By JAMES MILLER
OLIVER — The longest-serving municipal politician in the South Okanagan has resigned.
Jack Bennest shocked Oliver town councillors and the community when he tendered his resignation, Monday.
“If I were asked, ‘Why are you resigning?’ I would put it simply the fun seems to be gone out of local politics,” Mr. Bennest wrote in a short letter to council.
In total, Mr. Bennest served the Town of Oliver for 17 years: from 1988-1993 and again from 2005 to present. He lost only one election during that time.
In an interview, Mr. Bennest said he has some health issues which come “with getting older” but nothing life-threatening that would deter him from completing his term on council. He also denies being upset with anyone on council or in the community.
“I’m 70-years-old, I’m tired and I’ve made a decision,” he said.
Mayor Ron Hovanes said he was surprised by Mr. Bennest’s abrupt departure.
The only other time there was a resignation from council in recent memory was when Linda Larson was elected MLA.
“It caught council by surprise,” Mayor Hovanes said, Tuesday. “Jack often joked that he was now the elder statesman on council and 17 years in local government is a long time.”
The mayor appreciates Mr. Bennest’s contributions to council.

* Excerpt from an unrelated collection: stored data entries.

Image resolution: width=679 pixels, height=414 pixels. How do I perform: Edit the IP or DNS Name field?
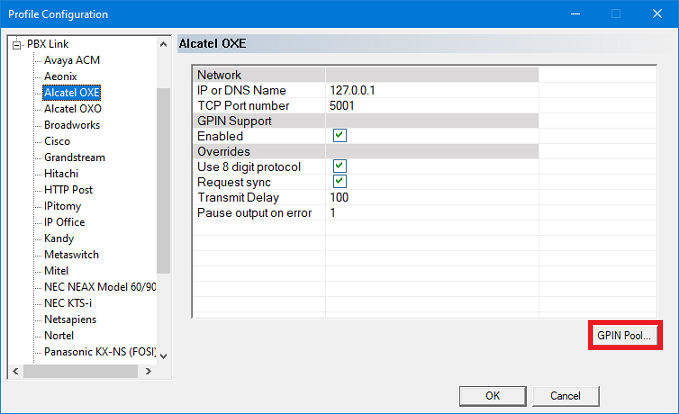tap(432, 91)
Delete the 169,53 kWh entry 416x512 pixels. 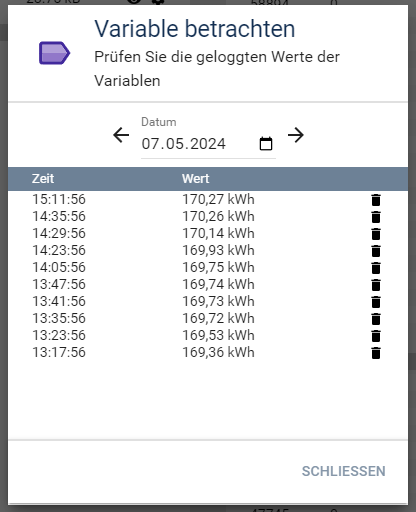[x=376, y=336]

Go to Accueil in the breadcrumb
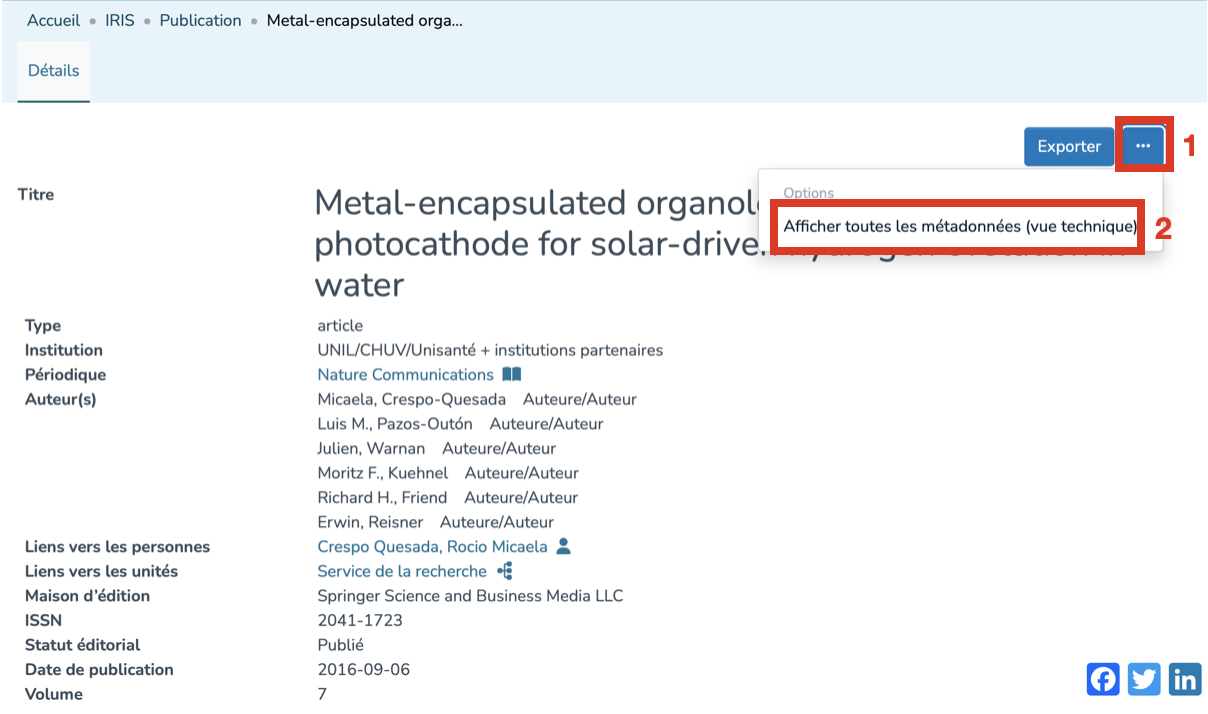(x=53, y=21)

“He’d come at you with a different angle. Jack always liked to cut to the chase and not spend time on what he considered to be a lot of fluff. But you could always count on Jack Bennest for a quality decision that was always for the overall benefit of the community.”
Oliver council is scheduled to meet next on Aug. 18 at 4 p.m. on a number of issues including the hotel project. The date of a byelection, which must be held within 80 days, will be determined.
The next municipal election is in November 2018.
Mr. Bennest said he had hoped council could avoid a byelection and instead operate with a council of four plus two water councillors.
“The law is the law, I believe the costs to Oliver will be very marginal,” he said of an upcoming byelection mandated by B.C.’s Municipal Act.
This is the first time four-year terms have been implemented in B.C. for municipal government.
When asked if he’d prefer three-year terms, Mr. Bennest said it depends on
“If it’s your first term on council, four years is probably a good thing because you’re learning. If you’re in your last term, like I was, four years is a long time.”
Mayor Hovanes agrees there are definitely pros and cons.
“At the onset I was excited about four-year terms but looking at it now, it is a long time.
You can get a lot done in a year but sometimes it can be tough slogging especially if the economy is slow or you’re dealing with a lot of controversy.”
Mr. Bennest said his proudest accomplishment is with parks.
“When I started, Oliver didn’t have a lot of stuff and now it has a great deal more. Our park system is just not council’s responsibility, it’s a community thing and a joint service with the RDOS. Centennial Park is losing space to a hotel but it also created within the complex
a park on both sides for our people, and not just tourists.”
At 17 years, Mr. Bennest did not set a longevity record, but of all elected councillors within The Herald’s readership area, he is the longest serving at present.
Mr. Bennest owns and operates the Oliver Daily News website, which is presently for sale.